Panel calls soccer stadium a solid investment

(by Amelia Nielson-Stowell desnews.com 10-11-06)

A soccer stadium is a solid investment for Sandy, Salt Lake County and Utah: That's the message delivered Tuesday by two mayors and the Real Salt Lake team owner to local Rotary Club members.

Salt Lake County Mayor Peter Corroon, Sandy Mayor Tom Dolan and Real Salt Lake owner Dave Checketts were part of a panel discussion on the soon-to-be-built Sandy soccer stadium.

"The bottom line is Salt Lake County will own everything it puts money into," Corroon said of the $40 million the county plans to give to Real. That amount includes $20 million in shared parking and $20 million in hotel taxes for infrastructure.

Real plans to build a 42-acre, $180 million stadium and adjoining hotel and broadcast studio. On top of the money from the county, Sandy will kick in $15 million in redevelopment-agency funds.

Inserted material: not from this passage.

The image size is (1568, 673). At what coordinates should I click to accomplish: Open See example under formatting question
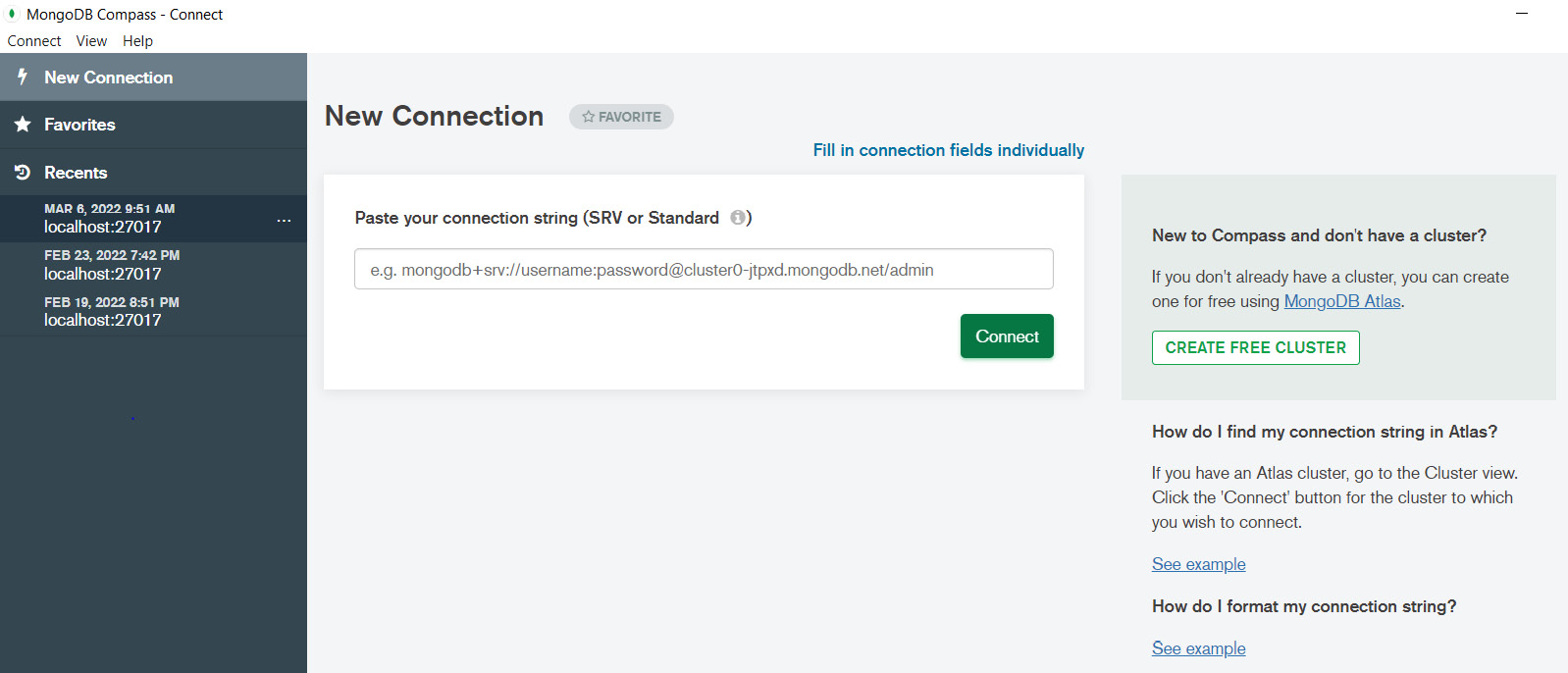tap(1198, 647)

The parcel where the stadium will stand will eventually be a $650 million, 136-acre mixed-use project.

Soccer is rapidly becoming a popular sport in the United States because of the changing face of Americans, Checketts told the Salt Lake and Sandy Rotary Club members. Many people are migrating to the United States from other countries and bringing along their love for the sport.

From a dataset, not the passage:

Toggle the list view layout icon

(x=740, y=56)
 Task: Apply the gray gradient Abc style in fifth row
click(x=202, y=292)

"Now they can all be on the same side," he said. The national and international events Real brings to town, like the recent Real Madrid game, bring a massive amount of free publicity to the state, he added. "We cannot get a better advertisement."

Dolan said the public dollars helping to build the stadium site are aiding a blighted piece of land.

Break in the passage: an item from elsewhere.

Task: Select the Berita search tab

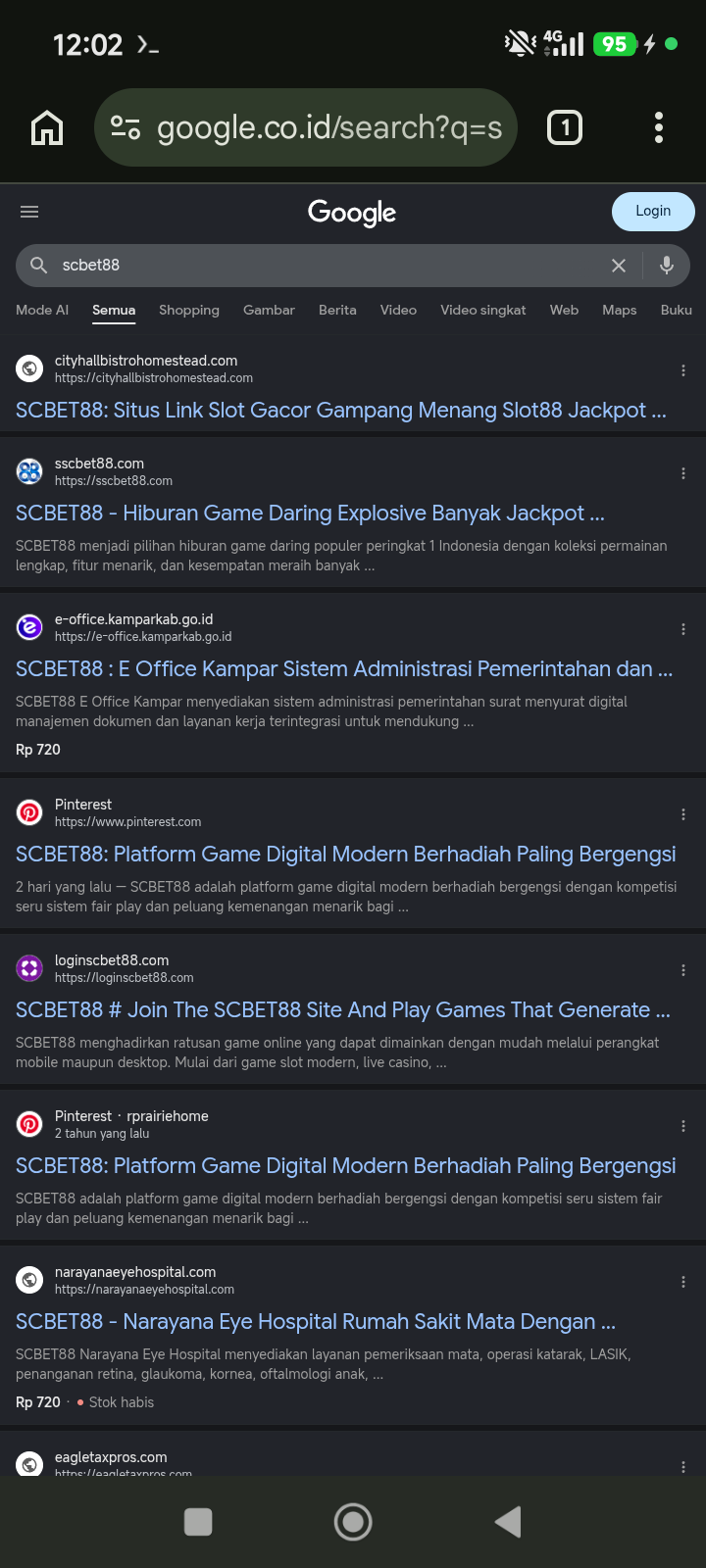Action: pyautogui.click(x=337, y=310)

"I don't think we could go back and say, 'We don't want Franklin Field, because it uses public funds,'" he said, referring to Franklin Covey Field in South Salt Lake, home of minor-league baseball team Salt Lake Bees. "I think public funds have a place, and that is infrastructure."

Dolan and five Sandy councilmen recently returned from a trip to Frisco, Texas, where the newest Major League Soccer Stadium was built last year. Frisco is similar to Sandy, Dolan said, because its population has boomed in the last couple years, and the stadium has become a catalyst to development.

"It's really been kind of the anchor project," he said. "They really had this vision of taking what was cornfields and developing this downtown."

New housing, hotels and office space are part of the Frisco downtown. And it's development Dolan hopes to also see around the Real Stadium.

Groundbreaking in Sandy is expected later this fall.